On the heels of the Boss Academy learning pod approval, FitzGerald-Kemmett said Hanson has been approached about placing another at Camp Kiwanee by the Old Colony YMCA. That project is now in the approval process.
“We’re going to provide it as long as the community needs it. … This learning pod, for us, is just a temporary situation, it’s just until the schools can take them back full-time,” Boss said, noting that she had to apply for certification and pass inspections by the Board of Health, Building Inspector and Fire Department. “The state was kind of figuring it out, too. … We definitely went through the whole process.”
Parents who can’t be home to assist with online classes can sign their children up at Boss (https://www.bossacademy.net/learning-pod-registration) from 8 a.m. to 3 p.m., for up to five days a week. The program, which currently serves 10 pupils, has enough room for 10 more, according to Boss.
The cost is $35 per day, and goes down to $30 per day if students attend more than two days per week. She said it is a very flexible program, because in this environment, it has to be.
“We do have Boss Academy students, but we also have students that are … from all over the place,” Boss said, noting she has students from school districts all across the county, who come in for as many days as their schools’ plan and parents’ work schedules require. “We literally do their online learning with them, in terms of whether they have meetings with their teachers, if they have schoolwork that has to be done — that’s the first priority.”
She noted that, while her youngest daughter is busy with classwork online all day through WHRHS on virtual days, for middle school students that kind of remote work varies by school district and, sometimes, from teacher to teacher.

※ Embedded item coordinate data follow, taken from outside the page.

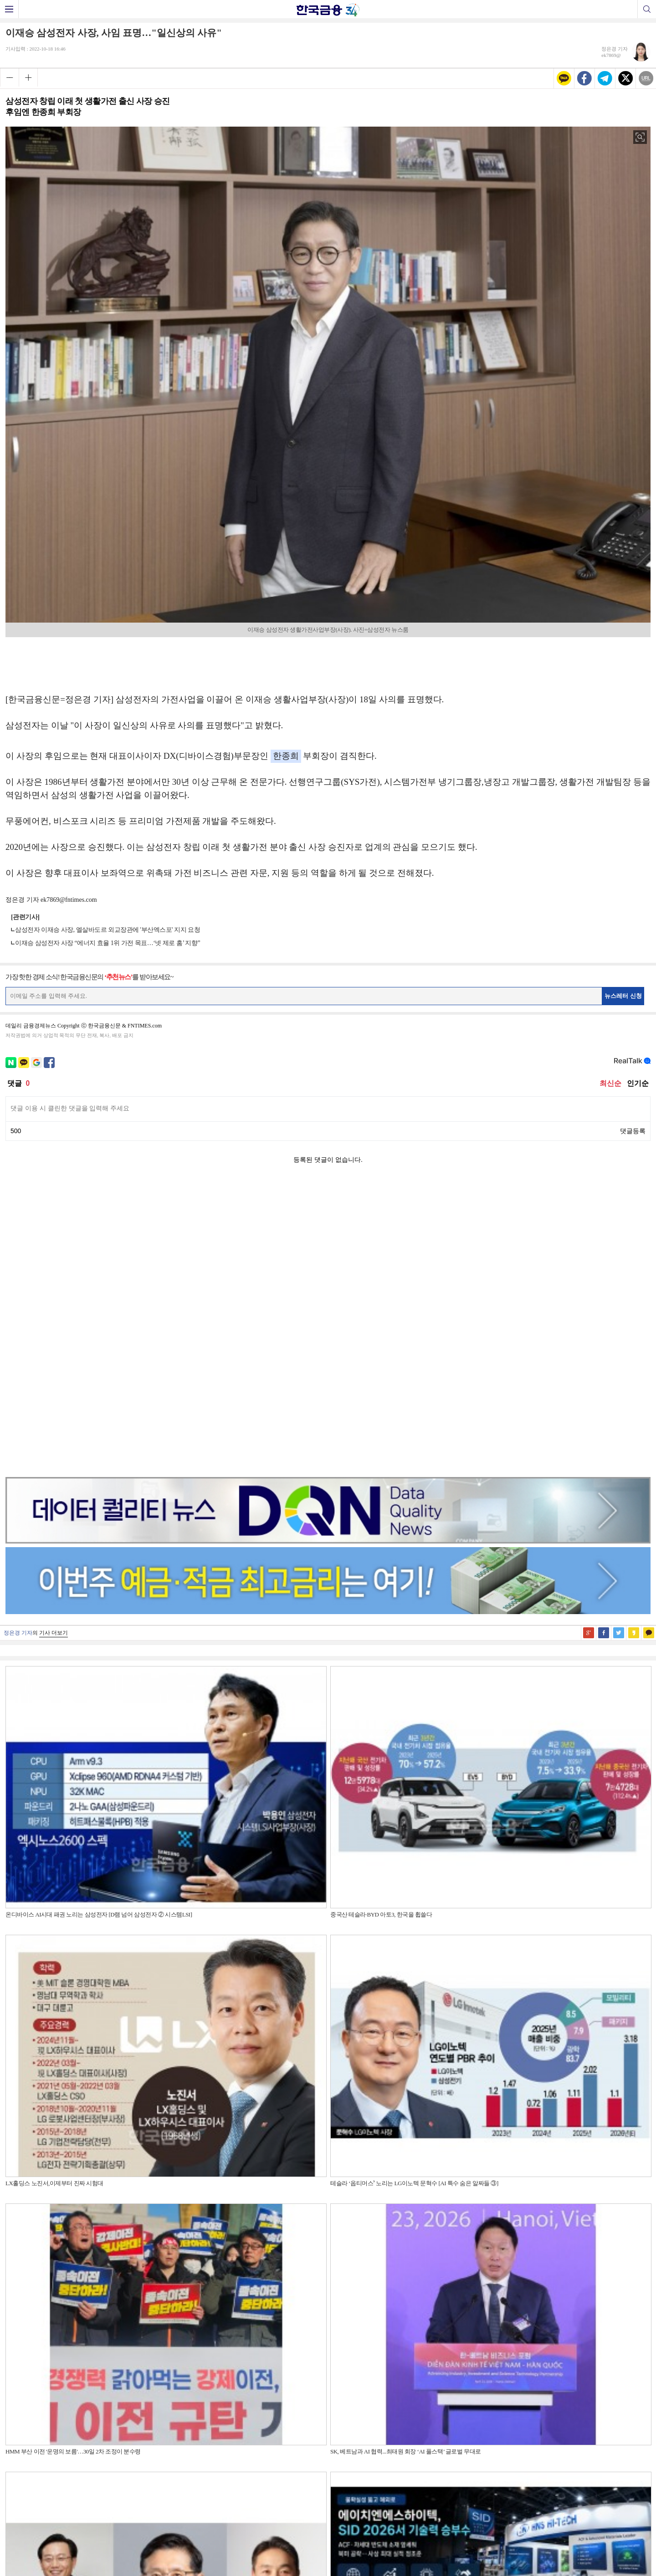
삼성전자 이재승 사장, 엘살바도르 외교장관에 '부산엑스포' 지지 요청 (107, 929)
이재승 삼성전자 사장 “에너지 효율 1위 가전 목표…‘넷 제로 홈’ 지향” (107, 943)
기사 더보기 (53, 1344)
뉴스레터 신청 (623, 995)
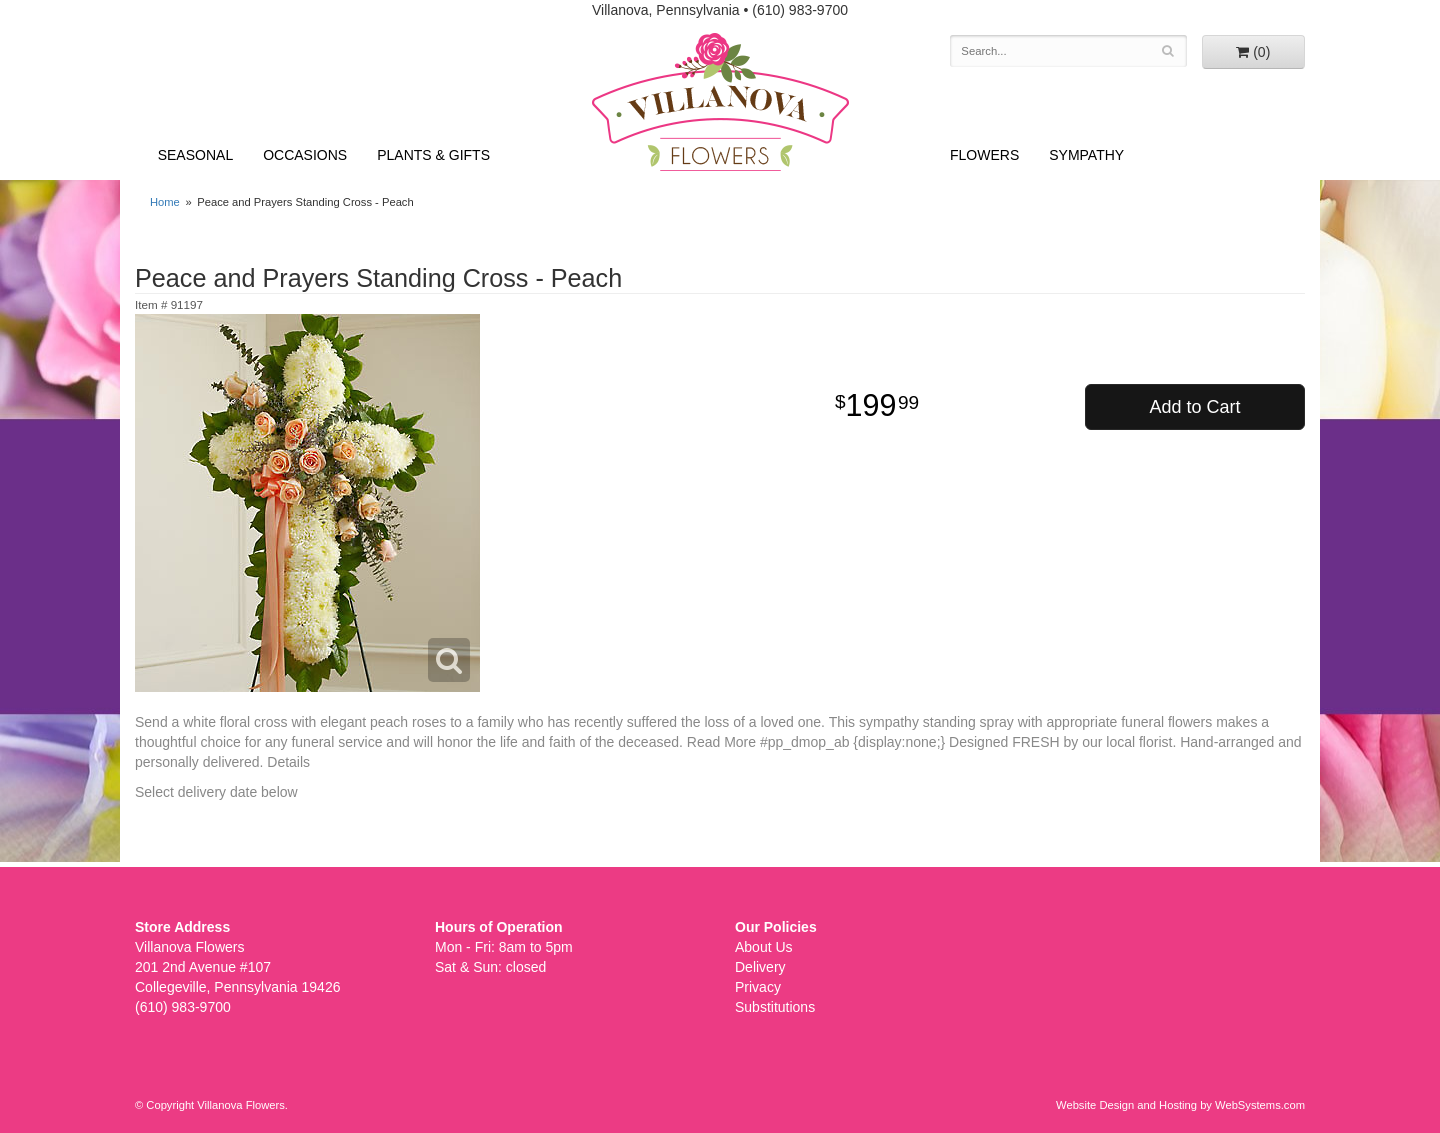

“They need supervision and they need guidance as to how to do it,” Boss said. “It’s challenging for the teachers, too. … We don’t profess to be a teacher, but we are definitely working with them to understand it.”
She said most of that work falls to her, with her husband Geoff Diehl providing IT support. That’s why she keeps the number of children enrolled to 10 now and a maximum of 20.
“We had the internet anyway, but we increased the bandwidth,” she said.
Health precautions are strictly enforced, with parents not permitted beyond the lobby.
“When kids come in the front door, they have their temperature taken and then their hands and their feet sanitized,” Boss said. “We’re using one room for the school room, and another for the activity room and the upstairs for a lunchroom, so it’s also a change of environment.”
Everything is spaced six feet apart in learning, activity and lunch areas.
She said activities and crafts, acting exercises, outside play and other activity in a different room from their remote, online lessons provides children with a break while surfaces are cleaned.
“I’ve been lucky,” Boss said of her business. “When the pandemic happened for everybody in March, we shut down for a week, like everybody, to figure out what was going on — and quickly went remote.”
All her remaining class schedules were conducted via Zoom, and only the big end of the year show has been disrupted. There are still plans to stage it in December. The school only lost 10 of a total enrollment of 300 during the pandemic.